In 1999, with a Democrat in the White House, Scheer used his column to expose the racism and unfairness driving the government's (and media's) case against Wen Ho Lee, a Chinese-American scientist wrongly accused of spying. And when a federal court struck the words "under God" from the Pledge of Allegiance in 2002, Scheer was one of the rare media figures who bucked the Republican/Democratic consensus by strongly defending the court's decision.
The Times has suggested that Scheer's firing was simply part of a larger revamping of its opinion pages, but Scheer says he was fired for ideological reasons and because the Times' corporate parent, Tribune Company of Chicago, was caving in to outside pressure from conservatives. As Scheer told Democracy Now! on Nov. 14, "What happened is that I had been the subject of vicious attacks by Bill O'Reilly and Rush Limbaugh... I was a punching bag for those guys. I'm still standing, and the people who run the paper collapsed."
In the same appearance, Scheer also blamed Times publisher Jeff Johnson: "The big issue here, I think, is that the publisher took over the editorial pages, a guy named Jeff Johnson. He's an accountant from Chicago, doesn't know anything about what newspapers are supposed to be about, and he made a decision to get rid of the column."
In an email to supporters on the day he was fired, Scheer suggested that Johnson disliked his views: "The publisher Jeff Johnson, who has offered not a word of explanation to me, has privately told people that he hated every word that I wrote. I assume that mostly refers to my exposing the lies used by President Bush to justify the invasion of Iraq."
Whether or not ideology was behind Scheer's dismissal, the timing is peculiar. The action removed one of the strongest critics of the Iraq war in a week when the White House lashed out at detractors, following months of public opinion drawing closer to the views of critics like Scheer.

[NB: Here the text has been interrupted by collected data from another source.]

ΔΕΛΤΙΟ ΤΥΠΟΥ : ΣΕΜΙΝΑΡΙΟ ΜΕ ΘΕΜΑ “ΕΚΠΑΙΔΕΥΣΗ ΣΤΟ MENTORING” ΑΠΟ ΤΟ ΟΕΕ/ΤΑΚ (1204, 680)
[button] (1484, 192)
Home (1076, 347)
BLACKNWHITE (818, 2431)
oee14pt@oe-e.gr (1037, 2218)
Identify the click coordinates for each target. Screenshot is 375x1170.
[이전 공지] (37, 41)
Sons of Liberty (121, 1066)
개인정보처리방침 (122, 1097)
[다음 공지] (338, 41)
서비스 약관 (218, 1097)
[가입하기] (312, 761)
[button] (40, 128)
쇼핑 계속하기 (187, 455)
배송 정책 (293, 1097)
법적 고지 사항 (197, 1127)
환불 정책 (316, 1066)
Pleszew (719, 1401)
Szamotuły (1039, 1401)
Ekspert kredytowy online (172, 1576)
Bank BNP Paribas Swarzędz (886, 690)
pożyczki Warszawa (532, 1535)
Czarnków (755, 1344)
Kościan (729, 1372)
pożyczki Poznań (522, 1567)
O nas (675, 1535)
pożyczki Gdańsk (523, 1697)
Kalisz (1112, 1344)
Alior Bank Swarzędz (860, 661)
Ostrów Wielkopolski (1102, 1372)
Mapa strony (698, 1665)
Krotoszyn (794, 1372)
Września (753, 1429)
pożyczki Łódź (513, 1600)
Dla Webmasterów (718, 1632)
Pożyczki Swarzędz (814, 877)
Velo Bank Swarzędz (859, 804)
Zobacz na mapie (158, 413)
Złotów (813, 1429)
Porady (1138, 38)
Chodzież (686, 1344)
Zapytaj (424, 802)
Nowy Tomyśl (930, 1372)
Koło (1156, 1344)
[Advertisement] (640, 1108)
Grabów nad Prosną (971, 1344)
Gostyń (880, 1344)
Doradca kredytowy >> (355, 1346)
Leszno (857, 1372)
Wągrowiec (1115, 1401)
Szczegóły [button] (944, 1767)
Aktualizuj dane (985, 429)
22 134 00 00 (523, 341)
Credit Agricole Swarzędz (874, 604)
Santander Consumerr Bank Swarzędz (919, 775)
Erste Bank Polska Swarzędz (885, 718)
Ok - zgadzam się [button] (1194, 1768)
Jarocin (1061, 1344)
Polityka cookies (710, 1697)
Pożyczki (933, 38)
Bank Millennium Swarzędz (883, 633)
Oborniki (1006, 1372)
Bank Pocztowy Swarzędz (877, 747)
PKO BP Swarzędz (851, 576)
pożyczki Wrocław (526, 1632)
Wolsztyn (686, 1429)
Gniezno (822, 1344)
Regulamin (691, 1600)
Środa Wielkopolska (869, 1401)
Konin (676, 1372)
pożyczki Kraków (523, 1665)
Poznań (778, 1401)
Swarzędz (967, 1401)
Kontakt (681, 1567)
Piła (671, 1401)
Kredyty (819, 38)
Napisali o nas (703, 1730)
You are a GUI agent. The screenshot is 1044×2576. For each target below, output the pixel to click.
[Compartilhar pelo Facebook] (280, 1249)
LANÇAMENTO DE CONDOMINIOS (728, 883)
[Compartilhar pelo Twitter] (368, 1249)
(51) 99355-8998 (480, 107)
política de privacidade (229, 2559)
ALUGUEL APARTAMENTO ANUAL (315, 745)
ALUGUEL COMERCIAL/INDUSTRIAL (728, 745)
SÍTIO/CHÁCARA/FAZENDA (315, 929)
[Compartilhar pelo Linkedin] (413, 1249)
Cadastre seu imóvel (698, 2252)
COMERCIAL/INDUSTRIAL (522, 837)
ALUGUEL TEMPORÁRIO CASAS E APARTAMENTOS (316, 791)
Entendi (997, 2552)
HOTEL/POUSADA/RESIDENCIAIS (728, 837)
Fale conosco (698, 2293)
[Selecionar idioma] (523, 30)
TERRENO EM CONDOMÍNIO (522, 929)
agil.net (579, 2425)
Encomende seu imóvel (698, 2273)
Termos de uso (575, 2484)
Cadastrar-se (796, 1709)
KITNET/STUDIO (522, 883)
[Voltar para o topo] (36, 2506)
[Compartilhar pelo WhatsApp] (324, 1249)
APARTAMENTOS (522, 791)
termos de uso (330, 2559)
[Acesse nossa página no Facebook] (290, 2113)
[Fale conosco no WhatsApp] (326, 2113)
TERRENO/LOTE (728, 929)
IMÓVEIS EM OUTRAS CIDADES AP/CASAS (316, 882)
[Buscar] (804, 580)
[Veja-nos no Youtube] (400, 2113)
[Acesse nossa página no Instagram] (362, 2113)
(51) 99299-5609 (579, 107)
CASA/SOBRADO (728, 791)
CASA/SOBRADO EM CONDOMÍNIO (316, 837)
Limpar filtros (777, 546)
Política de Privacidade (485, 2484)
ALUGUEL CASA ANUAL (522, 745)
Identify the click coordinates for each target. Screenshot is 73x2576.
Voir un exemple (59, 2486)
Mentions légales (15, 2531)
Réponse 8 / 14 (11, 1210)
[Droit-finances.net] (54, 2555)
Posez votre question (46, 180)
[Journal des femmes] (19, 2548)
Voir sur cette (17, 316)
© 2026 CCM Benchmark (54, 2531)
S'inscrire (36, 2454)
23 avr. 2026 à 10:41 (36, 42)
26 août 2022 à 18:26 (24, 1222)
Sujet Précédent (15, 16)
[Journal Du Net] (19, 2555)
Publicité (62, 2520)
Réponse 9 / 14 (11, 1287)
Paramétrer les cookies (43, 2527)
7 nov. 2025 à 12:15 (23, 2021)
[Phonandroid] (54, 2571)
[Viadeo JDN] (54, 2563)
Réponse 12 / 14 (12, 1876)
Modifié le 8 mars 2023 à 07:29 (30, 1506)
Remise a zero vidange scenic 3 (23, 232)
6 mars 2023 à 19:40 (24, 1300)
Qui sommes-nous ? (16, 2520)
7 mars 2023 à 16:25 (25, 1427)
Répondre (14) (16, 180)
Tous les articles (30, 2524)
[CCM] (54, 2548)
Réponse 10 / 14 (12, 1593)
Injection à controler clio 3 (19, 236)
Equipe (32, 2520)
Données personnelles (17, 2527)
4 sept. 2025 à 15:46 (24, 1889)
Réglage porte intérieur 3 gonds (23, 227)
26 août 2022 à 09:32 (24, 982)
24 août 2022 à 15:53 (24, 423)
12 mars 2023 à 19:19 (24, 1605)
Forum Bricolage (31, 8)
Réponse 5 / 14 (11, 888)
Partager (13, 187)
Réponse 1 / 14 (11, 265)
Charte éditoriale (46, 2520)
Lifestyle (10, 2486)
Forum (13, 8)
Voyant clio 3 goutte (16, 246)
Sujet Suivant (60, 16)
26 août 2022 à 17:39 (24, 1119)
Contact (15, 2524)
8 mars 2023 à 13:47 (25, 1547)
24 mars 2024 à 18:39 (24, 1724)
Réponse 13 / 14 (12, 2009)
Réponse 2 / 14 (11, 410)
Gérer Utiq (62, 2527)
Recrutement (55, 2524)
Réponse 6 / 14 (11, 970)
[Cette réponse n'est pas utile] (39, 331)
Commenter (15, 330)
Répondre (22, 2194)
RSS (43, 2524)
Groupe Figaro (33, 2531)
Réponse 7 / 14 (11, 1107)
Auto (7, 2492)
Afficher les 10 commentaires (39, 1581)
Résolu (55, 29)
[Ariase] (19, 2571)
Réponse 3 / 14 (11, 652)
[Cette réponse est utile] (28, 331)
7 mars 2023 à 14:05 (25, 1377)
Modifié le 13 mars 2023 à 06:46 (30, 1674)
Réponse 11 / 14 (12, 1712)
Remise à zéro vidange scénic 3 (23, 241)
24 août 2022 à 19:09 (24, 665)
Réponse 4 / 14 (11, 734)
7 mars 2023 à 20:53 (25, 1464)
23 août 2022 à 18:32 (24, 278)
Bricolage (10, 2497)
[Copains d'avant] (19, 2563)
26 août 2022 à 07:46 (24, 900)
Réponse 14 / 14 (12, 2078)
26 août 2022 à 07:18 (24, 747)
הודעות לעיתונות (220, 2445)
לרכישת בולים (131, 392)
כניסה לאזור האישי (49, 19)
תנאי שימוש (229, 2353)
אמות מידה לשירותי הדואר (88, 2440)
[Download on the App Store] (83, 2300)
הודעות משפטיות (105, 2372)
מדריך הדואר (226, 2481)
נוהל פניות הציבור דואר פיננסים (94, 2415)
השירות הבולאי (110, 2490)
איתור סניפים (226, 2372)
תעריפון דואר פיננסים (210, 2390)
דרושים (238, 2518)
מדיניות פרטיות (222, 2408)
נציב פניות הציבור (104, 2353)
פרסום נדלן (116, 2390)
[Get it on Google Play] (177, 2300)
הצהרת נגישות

It's not as if the Los Angeles Times has a surplus of progressive columnists. Of the ten columnists in the Times' new line-up, three are conservative movement favorites–National Review Online's Jonah Goldberg will soon join the Weekly Standard's Max Boot and the Hoover Institution's Niall Ferguson–and two are relatively less known progressives, Rosa Brooks and Erin Aubrey Kaplan. While the Times should be applauded for bringing new diversity to its op-ed page by hiring the two progressive women–Brooks, a law professor, was hired last June and Kaplan, an African-American writer formerly at LA Weekly, was added in the recent shake-up–it's puzzling that the paper would fire its most prominent progressive columnist at such a crucial time.